In other words, if someone is doing drug deals using your phone service or private messaging app, you must drop a dime on them. This, of course, requires knowing what people are saying in their personal messages, which is impossible if you provide them end-to-end encryption. But one draft of the bill sternly says that providing privacy to users is no excuse. A company’s deniability, reads the provision, applies only “as long as the provider does not deliberately blind itself to those violations.” No cryptanalysis is required to decode the real message: Put a back door into your system—or else.

Let me linger on the term “deliberate blindness.” Congress-critters, don’t you get that “deliberate blindness” is the essence of encryption? The makers and implementers of end-to-end privacy tools make a conscious effort—a deliberate one, if you will—to ensure that no one, including the system’s creators, can view the content that private citizens and businesses share among themselves. Signal’s Whittaker zeros in on the insidious irony of the nomenclature. “For many years, we've been talking about tech accountability and the need to enhance privacy and rein in the surveillance capacities of these companies,” she says. “But here you have a willful turn of phrase that frames the unwillingness to surveil as something negative.”

Right now, we need more end-to-end encryption. There’s little evidence that weakening encryption will make much of a dent on the fentanyl trafficking on our streets. But after the US Supreme Court’s Dobbs decision, end-to-end encryption is now a critical means of thwarting attempts to prosecute women who seek abortions in states where politicians lay claim to their major life choices. Last year, Meta turned over private messages from a Facebook user to Nebraska police that led to felony charges against a mother who aided her daughter in ending a pregnancy by abortion pills. If those messages had been protected by end-to-end encryption—as WhatsApp and Signal messages are—authorities would not have been able to read them. If “deliberate blindness” is banned, watch out for widespread snooping to find out who might be seeking abortions.

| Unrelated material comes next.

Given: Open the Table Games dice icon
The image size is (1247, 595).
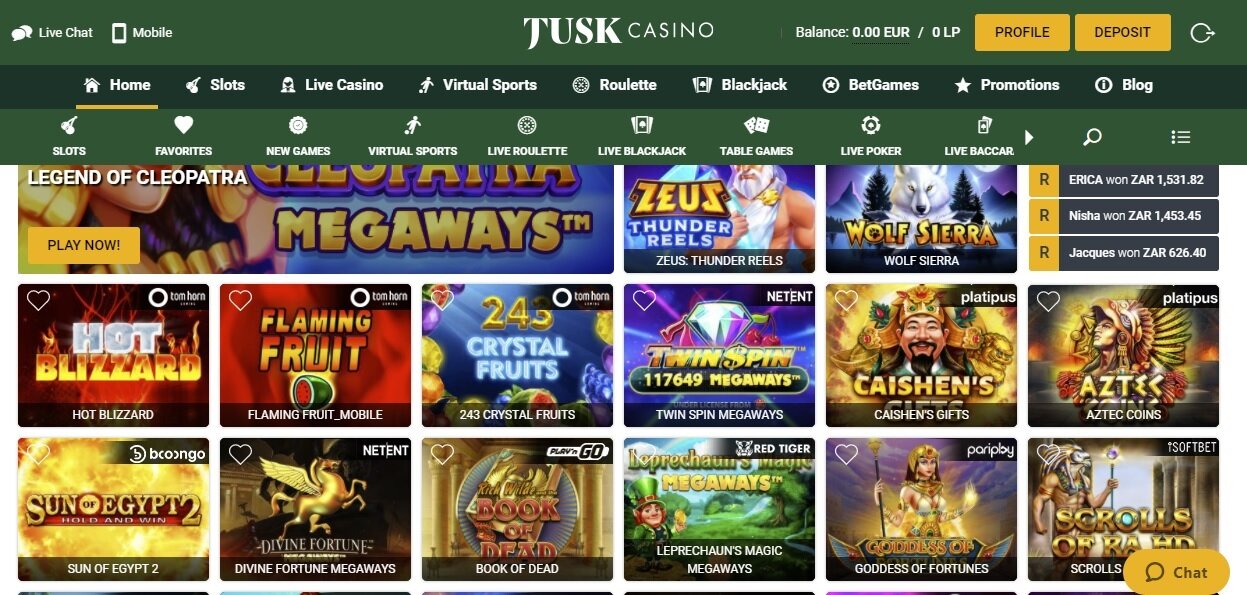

And there’s another new reason why encryption is more important than ever. With the rise of generative AI we are now expected to share every thought, including some pretty intimate ones, with AI chatbots. Sorry, OpenAI, Inflection, Microsoft, and Google—I don’t want you to read those conversations. They’re between me and my bot. I’ll let you see those prompts only when you pry them from my cold dead fingers.

Will the crypto wars continue until they reach the century mark? Hard to say. Climate disaster or superintelligent systems may well decimate our species and make encryption protocols the least of our problems. If such catastrophes don’t happen (fingers crossed) my bet is that official scare tactics and demands for back doors will still be around in 2076. Happy anniversary, public key!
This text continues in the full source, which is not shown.